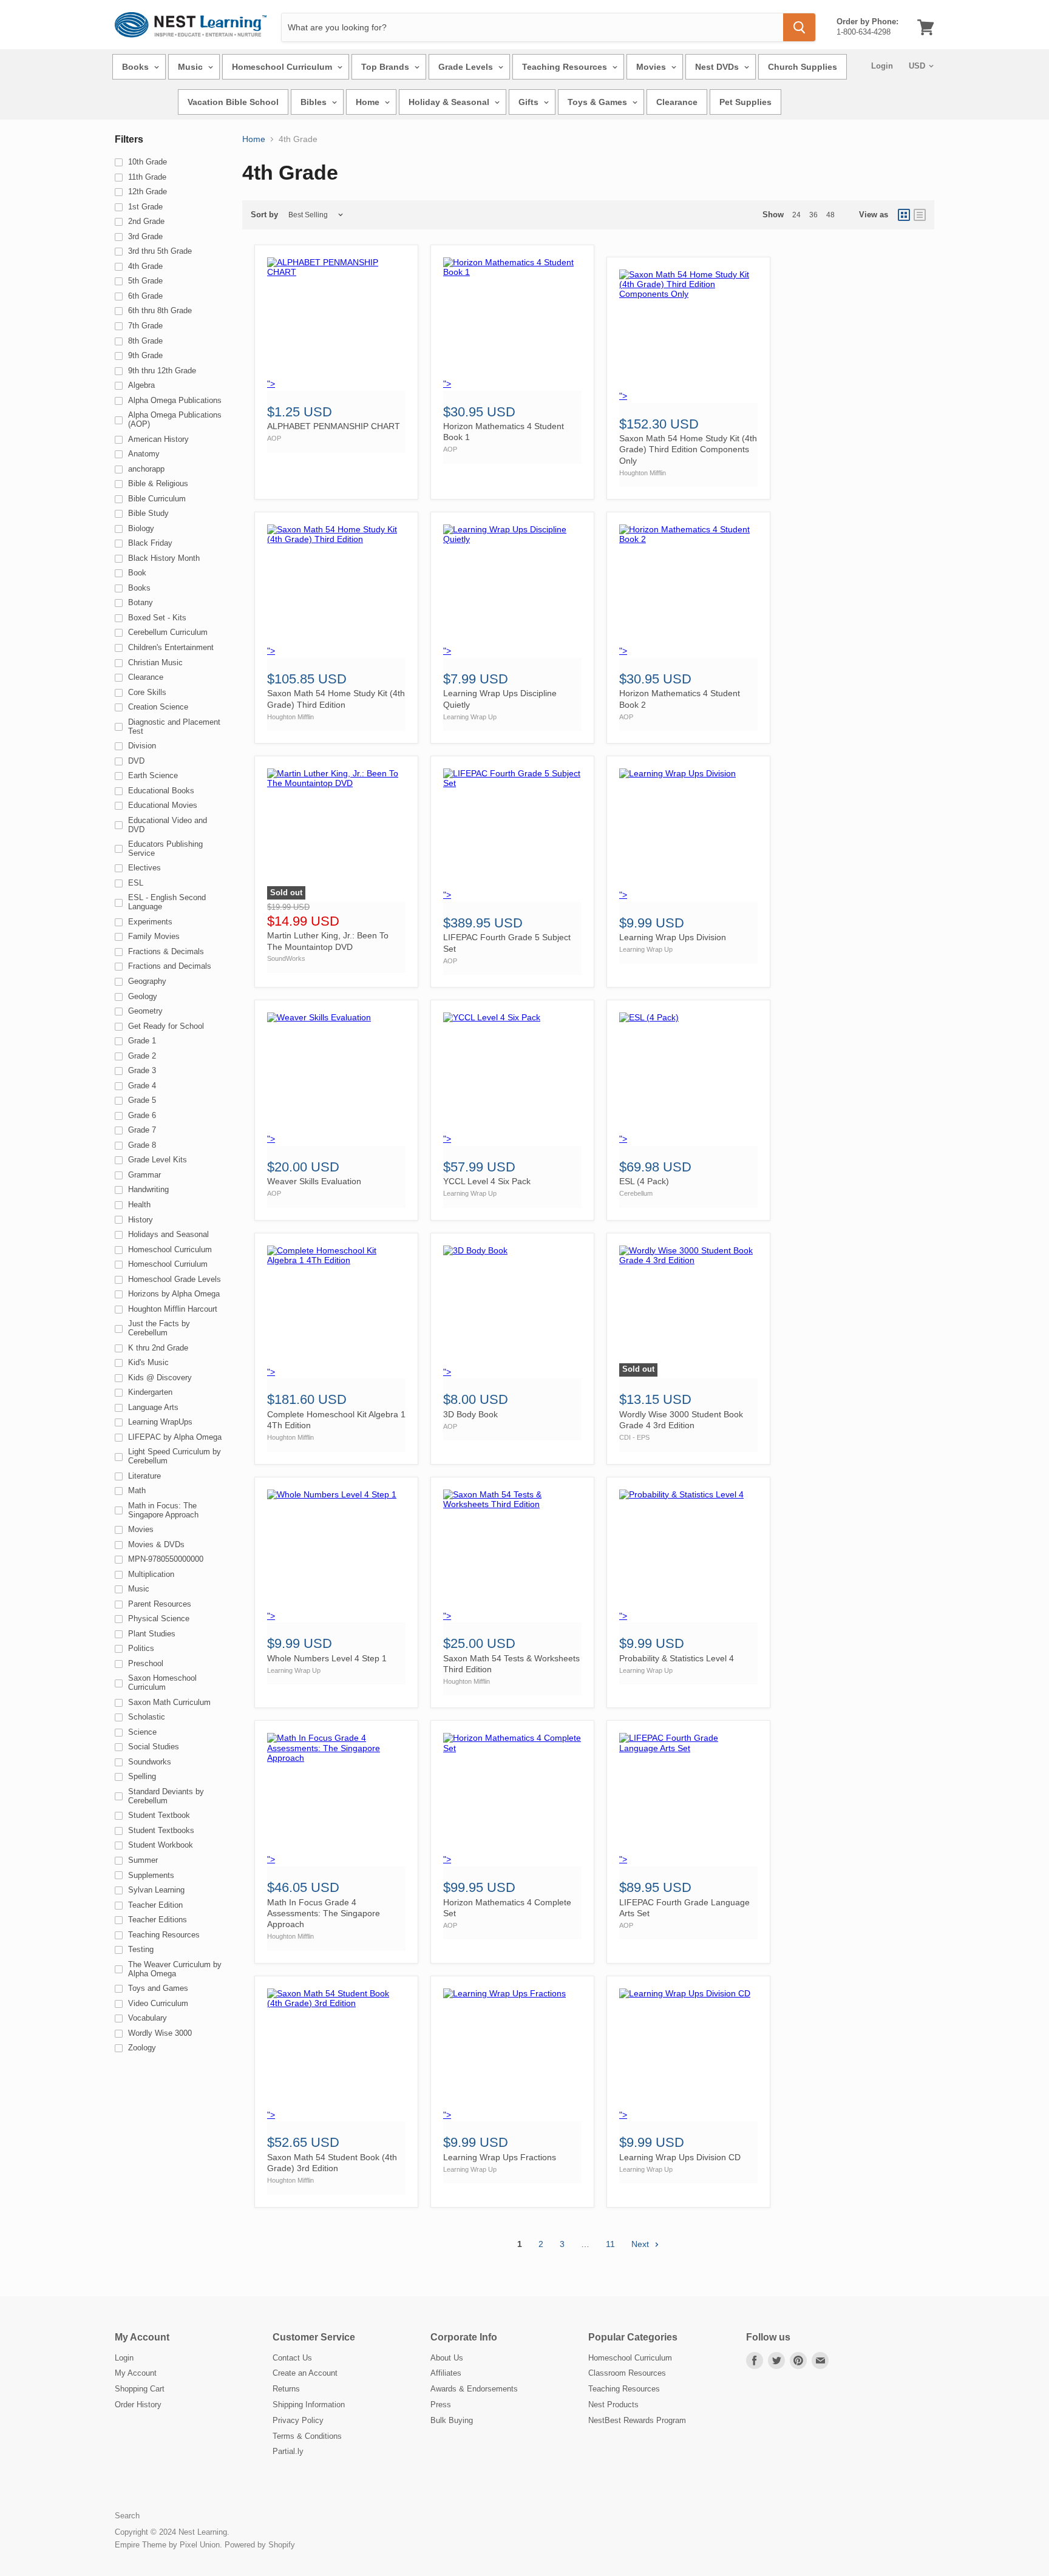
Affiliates (445, 2373)
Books (136, 67)
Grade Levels (466, 67)
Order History (138, 2404)
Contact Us (292, 2357)
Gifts (529, 102)
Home (369, 102)
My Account (136, 2373)
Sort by (264, 215)
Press (440, 2404)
+++
▶ **Exercise directions**
Write the entries above out again exactly, but not the pictures.

▶ **Result**
Affiliates (445, 2373)
Books (136, 67)
Grade Levels (466, 67)
Order History (138, 2404)
Contact Us (292, 2357)
Gifts (529, 102)
Home (369, 102)
My Account (136, 2373)
Sort by (264, 215)
Press (440, 2404)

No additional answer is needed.